▶ [PROBLEMS]:
A. Answer these from the gun legislation post:
(i) What replaced the "black talon" ammunition line?
(ii) Which proposed bans are given as "bad" examples under "It should tackle a real problem."?
(iii) According to the post, what have waiting periods not been effective in reducing?
B. Pick up the gun legislation post right after its last sentence and keep writing it in the same voice.

---- GIVEN TEXT

Friday, August 31, 2007

Acceptible Vs. unacceptible gun legislation

In a previous post, I tried to establish that guns will remain present in our society for a long time, perhaps indefinitely. It's only natural that they should be subject to *some* legislation, just like motor vehicles and other dangerous machinery. However, which kind of regulation is acceptable and why? The gun rights group of the debate often seem too stubborn to allow even a minor infraction, I'll try to explore and explain that as well.

Good intentions.

There are a couple of good proposals and bad proposals to curb gun crime, let me try to show you some common grounds:

A good proposal is non-specific.
It's madness to try and ban certain models of firearms (the original assault weapons ban). It's utterly ridiculous to state that one specific model can do something that another cannot do. That's why a good restriction will cite characteristics. The current legislation concerning fully automatic firearms is a good example of this: all fully automatic weapons (handguns, rifles, smooth bore long guns and AOW's) are subject to this set of laws and tax regulations.
Another example is the banning of the "black talon" ammunition line. Black talons were quickly replaced by SXT (jokingly referred to as the Same eXact Thing), a specific ban obviously didn't work, but banning armour piercing handgun rounds was done effectively and universally by limiting the amount of high density materials that can be present in jacketed ammunition. Such measures are all-encompassing and provide clear guidelines to the industry concerning what they can and cannot make.

It should tackle a real problem.
If it's not broken, don't fix it, if a gun doesn't pose a problem, don't push to ban it. Examples for "bad" here are the proposed bans on .50 caliber guns, which are hardly ever using in a crime. Tougher laws on straw purchases on the other hand are likely to help curb gun violence, as would reasonable laws to reduce large purchases.

It hasn't been disproved yet.
People should be open to new ideas, and weary of people who push for laws that have been observed not to work elsewhere. Why would anybody want to pass legislation which is known not to work? Waiting periods have not been effective in reducing violence, I would have thought that it would at least reduce suicide rates, but I've yet to see evidence of that. The archaic methods of ballistic fingerprinting have also been proposed to be made mandatory. These now-obsolete methods have been largely useless in crime, even when they were still cutting edge. Ballistic forensics on the other hand, are an invaluable tool for criminal investigators. (I hope to write a piece on microstamping in the near future)

--------
---- MATERIAL SUPPLIED

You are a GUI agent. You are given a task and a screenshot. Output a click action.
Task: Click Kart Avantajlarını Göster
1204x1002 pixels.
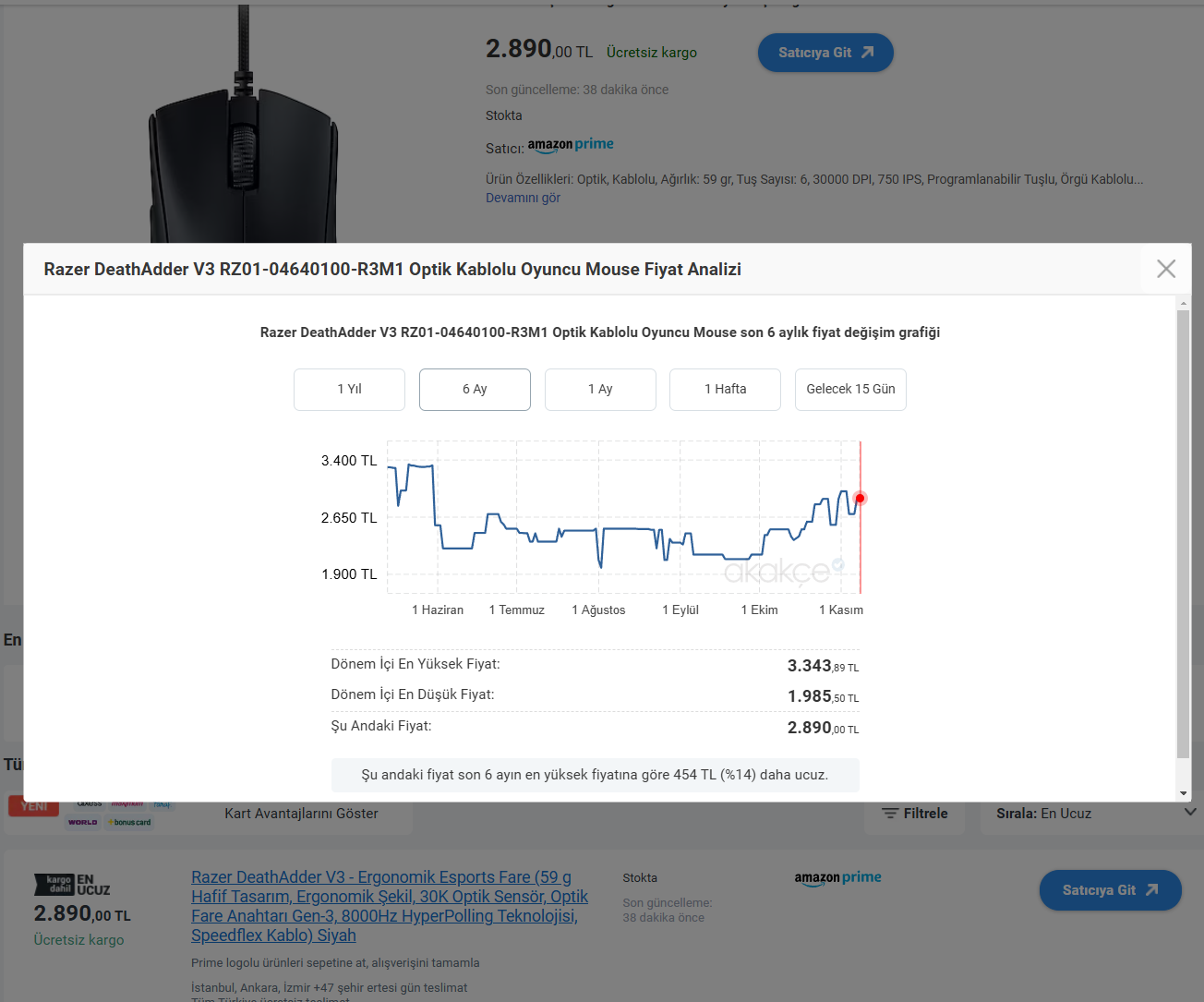(x=301, y=814)
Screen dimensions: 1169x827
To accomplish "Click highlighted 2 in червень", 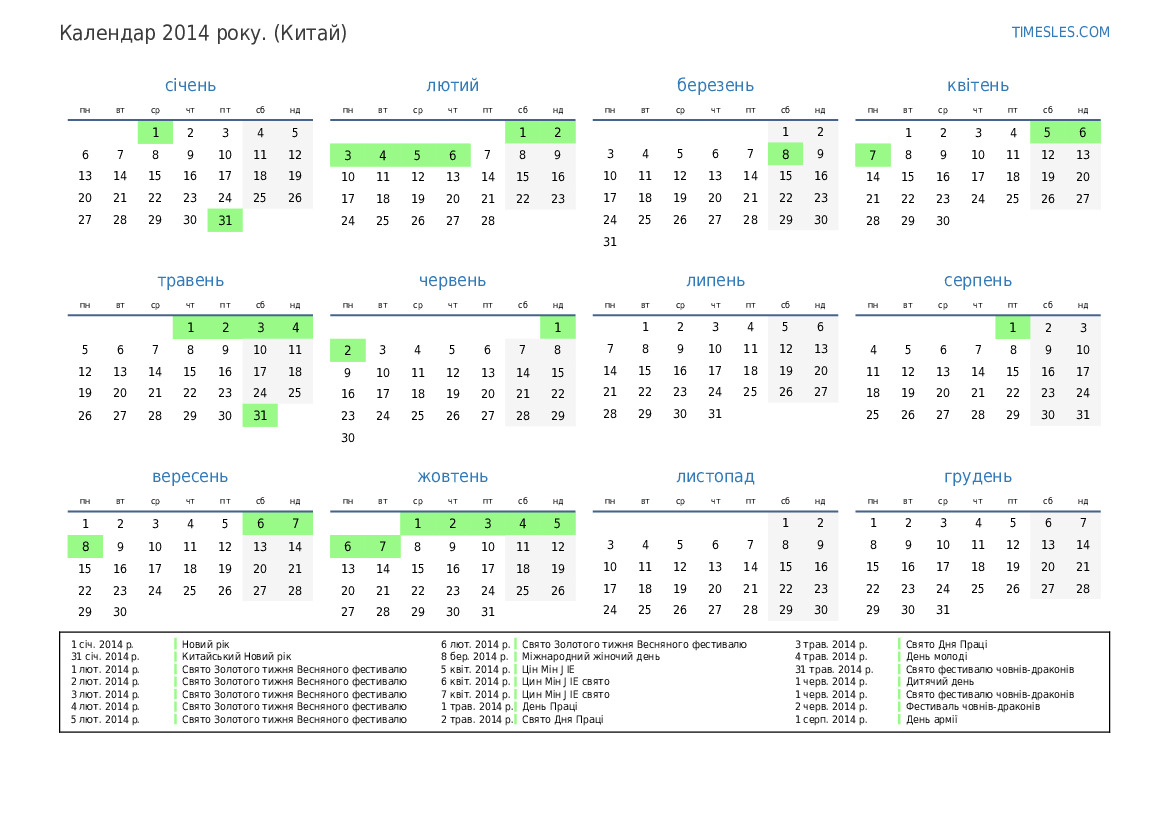I will click(347, 350).
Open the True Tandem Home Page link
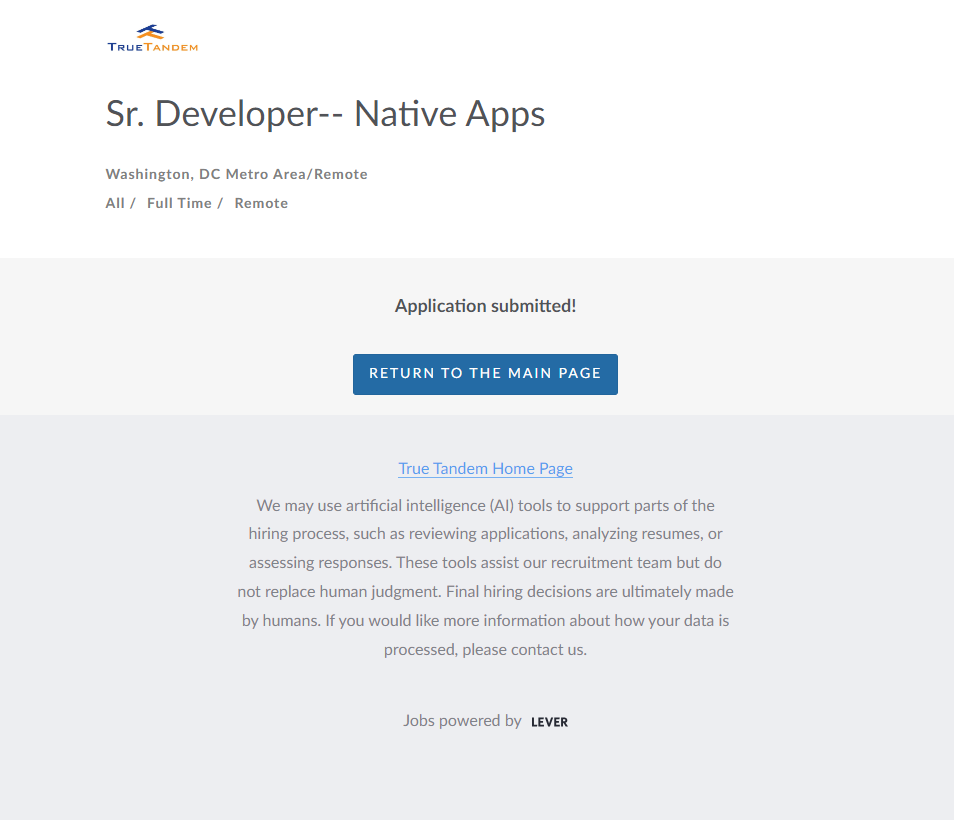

--------

▶ [ANSWERS FOR THE TASKS]:
A.
(i) SXT
(ii) The proposed bans on .50 caliber guns
(iii) Violence

B.
As you can see there are at least some "good" ways to curb gun crime, many remain untested for now. (as opposed to fighting poverty and being harsher on repeat offenders, but that's another story). Still, these proposition ctach quite the deal of flack from the gun-rights crowd, how come?
Good legislation starts with good intentions. You can safely assume that most politicians and activists have either a hidden agenda of sorts, or are acting on impulse and emotion, rather than reason. Gun rights activist are weary of poeple who might not have good intentions either pushing for these laws, or waiting untill after they've passed. This is one of the reasons that some proposals that seem very valid ways of fighting crime, will not be received well by gun right activists.
Aside from some notable examples(1), government officials going door to door to confiscate legally owned firearms is not an imminent threat to the gun owners of America. Still, it's fear from this that is causing a lot of people to oppose relatively benign laws that could in fact help to lower crime.

Why? "The road to hell is paved with good intentions"

The key word is incrementalism (neologism). No sane person would call for an all out ban on firearms. Not that one could not believe in such notion, but because it's not politically possible to achieve. there are two paths to take, the back door, or the slow and steady slope.
You start off with some minor restrictions, but in the past it's been seen that those do not always work, so more and more restrictions, all small and seemingly meaningless, are added, until eventually, the kind of weapons deemed fit for civilian ownership is tiny, and require a great deal of red tape/money to get them.
It's fear from this which makes a large amount of gun activists say: "No, we'll not allow you to get a foothold!" even when the legislation is a little bit benign.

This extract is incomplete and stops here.